_Dataset entries_.
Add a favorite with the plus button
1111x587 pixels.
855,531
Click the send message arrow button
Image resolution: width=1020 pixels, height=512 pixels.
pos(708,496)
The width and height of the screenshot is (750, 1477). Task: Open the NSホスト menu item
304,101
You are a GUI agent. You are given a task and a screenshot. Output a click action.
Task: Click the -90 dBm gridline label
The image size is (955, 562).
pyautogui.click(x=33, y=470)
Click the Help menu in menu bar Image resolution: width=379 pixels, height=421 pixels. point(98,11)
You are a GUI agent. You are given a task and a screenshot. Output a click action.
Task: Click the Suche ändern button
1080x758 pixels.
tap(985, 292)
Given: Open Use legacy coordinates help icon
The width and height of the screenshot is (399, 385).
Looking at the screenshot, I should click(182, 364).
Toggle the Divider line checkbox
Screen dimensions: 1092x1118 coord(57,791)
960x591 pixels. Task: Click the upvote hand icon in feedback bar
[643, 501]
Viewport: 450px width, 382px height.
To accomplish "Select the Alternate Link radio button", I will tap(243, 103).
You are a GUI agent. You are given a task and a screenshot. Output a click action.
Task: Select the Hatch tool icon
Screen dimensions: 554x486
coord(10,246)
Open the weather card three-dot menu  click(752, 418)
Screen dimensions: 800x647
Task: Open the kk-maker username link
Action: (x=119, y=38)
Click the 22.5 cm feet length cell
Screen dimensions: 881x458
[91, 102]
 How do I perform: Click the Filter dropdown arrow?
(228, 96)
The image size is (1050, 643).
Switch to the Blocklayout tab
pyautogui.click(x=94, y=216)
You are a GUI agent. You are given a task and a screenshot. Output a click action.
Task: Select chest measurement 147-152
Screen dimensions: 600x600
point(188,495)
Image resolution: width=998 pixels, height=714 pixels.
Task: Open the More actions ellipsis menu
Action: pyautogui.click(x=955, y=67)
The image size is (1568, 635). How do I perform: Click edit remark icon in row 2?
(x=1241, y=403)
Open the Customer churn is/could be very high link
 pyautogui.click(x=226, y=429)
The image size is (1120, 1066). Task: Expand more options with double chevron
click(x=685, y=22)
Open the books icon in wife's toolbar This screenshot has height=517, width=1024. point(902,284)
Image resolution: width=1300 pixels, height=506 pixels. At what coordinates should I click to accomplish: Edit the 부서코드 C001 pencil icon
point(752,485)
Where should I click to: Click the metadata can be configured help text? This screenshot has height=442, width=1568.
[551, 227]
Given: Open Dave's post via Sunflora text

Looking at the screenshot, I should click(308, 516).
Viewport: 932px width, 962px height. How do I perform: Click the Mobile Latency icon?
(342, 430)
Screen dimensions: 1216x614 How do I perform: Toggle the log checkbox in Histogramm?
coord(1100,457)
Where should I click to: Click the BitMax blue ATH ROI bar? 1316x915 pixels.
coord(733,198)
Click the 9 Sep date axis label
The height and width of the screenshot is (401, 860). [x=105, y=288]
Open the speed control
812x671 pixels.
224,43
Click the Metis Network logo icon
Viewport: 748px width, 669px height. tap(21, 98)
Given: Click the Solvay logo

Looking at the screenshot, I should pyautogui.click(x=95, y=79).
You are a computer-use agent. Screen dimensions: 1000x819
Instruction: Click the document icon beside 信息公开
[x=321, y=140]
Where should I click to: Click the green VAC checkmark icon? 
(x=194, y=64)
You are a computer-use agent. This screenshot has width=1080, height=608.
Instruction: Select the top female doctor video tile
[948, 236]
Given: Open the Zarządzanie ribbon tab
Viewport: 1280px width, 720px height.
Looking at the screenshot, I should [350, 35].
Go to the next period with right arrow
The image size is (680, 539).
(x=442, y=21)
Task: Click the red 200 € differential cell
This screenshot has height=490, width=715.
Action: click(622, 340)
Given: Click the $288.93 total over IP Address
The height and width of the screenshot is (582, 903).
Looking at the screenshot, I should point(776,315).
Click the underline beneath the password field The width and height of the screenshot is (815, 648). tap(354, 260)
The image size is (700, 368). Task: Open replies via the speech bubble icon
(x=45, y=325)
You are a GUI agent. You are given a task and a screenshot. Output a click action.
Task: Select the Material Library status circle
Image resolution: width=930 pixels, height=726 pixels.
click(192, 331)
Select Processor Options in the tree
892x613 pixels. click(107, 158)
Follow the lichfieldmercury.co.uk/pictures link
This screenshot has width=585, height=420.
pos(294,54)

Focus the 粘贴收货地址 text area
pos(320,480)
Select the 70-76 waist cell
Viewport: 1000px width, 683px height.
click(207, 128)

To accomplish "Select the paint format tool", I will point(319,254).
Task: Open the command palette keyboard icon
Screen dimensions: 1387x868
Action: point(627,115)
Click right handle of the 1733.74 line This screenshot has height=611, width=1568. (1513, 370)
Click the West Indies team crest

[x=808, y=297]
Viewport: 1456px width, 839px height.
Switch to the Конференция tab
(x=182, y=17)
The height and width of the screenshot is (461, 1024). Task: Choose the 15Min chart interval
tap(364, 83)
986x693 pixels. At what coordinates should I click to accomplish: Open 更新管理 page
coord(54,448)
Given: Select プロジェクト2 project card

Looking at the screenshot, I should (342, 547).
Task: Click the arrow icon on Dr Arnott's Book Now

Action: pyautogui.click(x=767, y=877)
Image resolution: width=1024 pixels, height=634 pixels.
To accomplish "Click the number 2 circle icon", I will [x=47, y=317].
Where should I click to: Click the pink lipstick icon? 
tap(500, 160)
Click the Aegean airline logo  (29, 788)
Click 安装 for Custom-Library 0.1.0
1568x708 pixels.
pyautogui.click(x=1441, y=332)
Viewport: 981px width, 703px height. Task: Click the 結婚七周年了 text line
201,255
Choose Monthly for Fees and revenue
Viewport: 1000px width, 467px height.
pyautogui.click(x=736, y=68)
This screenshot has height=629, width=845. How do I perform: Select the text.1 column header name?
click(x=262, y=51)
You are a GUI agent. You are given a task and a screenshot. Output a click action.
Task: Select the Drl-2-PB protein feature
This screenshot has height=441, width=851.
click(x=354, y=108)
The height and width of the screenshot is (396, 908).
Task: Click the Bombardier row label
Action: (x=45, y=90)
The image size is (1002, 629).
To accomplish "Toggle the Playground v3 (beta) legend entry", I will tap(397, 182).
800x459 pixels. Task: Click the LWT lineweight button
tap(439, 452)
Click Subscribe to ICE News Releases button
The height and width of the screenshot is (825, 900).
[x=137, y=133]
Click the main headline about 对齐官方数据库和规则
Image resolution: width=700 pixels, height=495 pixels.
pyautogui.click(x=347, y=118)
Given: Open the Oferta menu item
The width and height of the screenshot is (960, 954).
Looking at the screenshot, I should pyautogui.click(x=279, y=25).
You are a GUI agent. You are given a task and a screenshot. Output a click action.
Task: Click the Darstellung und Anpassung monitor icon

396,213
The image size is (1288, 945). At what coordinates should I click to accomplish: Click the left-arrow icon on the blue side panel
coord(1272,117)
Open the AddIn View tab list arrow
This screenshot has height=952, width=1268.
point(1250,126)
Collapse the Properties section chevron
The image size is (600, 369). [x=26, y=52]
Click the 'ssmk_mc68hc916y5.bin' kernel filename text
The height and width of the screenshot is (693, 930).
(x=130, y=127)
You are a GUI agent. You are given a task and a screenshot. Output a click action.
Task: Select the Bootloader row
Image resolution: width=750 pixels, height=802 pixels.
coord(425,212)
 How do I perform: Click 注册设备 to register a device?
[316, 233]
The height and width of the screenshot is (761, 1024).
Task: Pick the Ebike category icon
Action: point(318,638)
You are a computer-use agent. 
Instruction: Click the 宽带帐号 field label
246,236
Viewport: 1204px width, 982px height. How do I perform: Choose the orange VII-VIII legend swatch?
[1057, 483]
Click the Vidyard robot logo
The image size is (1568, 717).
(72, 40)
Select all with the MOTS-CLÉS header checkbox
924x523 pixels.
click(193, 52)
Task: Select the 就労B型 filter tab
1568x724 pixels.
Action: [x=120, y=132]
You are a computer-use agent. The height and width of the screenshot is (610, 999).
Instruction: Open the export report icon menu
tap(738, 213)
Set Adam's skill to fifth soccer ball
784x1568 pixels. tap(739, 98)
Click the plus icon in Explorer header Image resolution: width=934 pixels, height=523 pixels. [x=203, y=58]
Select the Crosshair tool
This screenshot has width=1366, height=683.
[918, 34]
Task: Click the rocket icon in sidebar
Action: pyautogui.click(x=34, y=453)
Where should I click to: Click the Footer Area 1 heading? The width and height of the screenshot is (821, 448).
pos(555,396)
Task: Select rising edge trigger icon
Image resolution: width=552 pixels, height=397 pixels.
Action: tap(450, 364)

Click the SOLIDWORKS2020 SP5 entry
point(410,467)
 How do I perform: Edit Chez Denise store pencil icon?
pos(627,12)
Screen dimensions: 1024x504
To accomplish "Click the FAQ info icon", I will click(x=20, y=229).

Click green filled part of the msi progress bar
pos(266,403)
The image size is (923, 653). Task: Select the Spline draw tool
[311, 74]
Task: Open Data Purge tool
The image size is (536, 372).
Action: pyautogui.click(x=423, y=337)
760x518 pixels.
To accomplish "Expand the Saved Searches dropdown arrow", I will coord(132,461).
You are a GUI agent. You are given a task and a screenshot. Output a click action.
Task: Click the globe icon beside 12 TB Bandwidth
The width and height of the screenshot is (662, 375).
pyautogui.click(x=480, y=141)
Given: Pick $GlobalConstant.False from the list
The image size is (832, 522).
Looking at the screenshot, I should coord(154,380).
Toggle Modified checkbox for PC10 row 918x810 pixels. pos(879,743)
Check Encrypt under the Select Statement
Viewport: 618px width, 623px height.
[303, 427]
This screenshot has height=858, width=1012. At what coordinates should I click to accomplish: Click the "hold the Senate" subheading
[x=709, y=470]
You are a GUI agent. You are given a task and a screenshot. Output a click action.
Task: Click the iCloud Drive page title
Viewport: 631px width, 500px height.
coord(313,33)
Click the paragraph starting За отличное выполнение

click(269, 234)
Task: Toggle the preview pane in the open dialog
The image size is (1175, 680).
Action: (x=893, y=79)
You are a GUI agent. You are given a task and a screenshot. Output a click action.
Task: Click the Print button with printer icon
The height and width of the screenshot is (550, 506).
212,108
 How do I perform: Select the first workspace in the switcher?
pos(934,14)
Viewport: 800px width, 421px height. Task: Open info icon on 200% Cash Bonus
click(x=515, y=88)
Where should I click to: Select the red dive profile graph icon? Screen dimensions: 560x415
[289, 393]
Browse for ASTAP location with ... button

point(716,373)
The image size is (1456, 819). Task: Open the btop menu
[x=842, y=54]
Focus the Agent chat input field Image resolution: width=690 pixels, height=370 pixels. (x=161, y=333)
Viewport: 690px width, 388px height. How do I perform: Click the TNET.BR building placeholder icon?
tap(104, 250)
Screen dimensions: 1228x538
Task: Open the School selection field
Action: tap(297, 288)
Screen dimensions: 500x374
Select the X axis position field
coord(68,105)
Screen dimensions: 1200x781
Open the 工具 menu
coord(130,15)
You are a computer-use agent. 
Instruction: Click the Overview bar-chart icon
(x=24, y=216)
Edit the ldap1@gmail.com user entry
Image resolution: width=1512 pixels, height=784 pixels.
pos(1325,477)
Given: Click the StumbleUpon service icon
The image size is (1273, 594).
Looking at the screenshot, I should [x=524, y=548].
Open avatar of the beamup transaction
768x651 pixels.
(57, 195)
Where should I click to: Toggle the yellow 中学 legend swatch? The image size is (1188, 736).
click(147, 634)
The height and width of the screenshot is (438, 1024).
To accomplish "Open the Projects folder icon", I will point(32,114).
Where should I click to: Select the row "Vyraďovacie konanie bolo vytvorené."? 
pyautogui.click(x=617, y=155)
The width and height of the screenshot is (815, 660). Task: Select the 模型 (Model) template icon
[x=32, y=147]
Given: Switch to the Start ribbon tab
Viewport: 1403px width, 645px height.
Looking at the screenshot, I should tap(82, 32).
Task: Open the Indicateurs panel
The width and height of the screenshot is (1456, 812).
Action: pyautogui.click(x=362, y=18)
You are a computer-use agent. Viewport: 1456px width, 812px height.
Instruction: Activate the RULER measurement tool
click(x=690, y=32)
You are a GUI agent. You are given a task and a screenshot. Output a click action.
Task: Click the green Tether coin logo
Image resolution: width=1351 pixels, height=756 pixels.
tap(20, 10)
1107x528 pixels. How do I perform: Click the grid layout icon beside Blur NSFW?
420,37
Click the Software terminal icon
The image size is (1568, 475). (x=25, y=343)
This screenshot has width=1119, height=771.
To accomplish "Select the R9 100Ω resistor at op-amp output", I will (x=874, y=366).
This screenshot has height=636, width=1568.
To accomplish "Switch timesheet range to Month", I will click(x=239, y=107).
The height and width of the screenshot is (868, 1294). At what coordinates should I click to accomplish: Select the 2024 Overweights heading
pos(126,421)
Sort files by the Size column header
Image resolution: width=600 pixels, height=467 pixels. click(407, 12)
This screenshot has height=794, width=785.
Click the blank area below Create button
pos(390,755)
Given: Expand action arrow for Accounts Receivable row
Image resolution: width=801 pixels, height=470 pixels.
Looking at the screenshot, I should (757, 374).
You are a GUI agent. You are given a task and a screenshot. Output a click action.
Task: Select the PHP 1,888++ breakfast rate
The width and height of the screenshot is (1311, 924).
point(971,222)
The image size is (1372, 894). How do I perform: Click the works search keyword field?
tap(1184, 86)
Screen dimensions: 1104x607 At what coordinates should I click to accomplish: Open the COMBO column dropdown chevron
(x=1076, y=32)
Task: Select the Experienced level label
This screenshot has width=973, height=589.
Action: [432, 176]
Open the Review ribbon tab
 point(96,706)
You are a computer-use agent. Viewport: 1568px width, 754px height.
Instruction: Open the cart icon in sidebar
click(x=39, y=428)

_Exercise_.
Search the data above for "Library" and copy every line where it turns up.

_Response box_.
Task: Select the Material Library status circle
Click 安装 for Custom-Library 0.1.0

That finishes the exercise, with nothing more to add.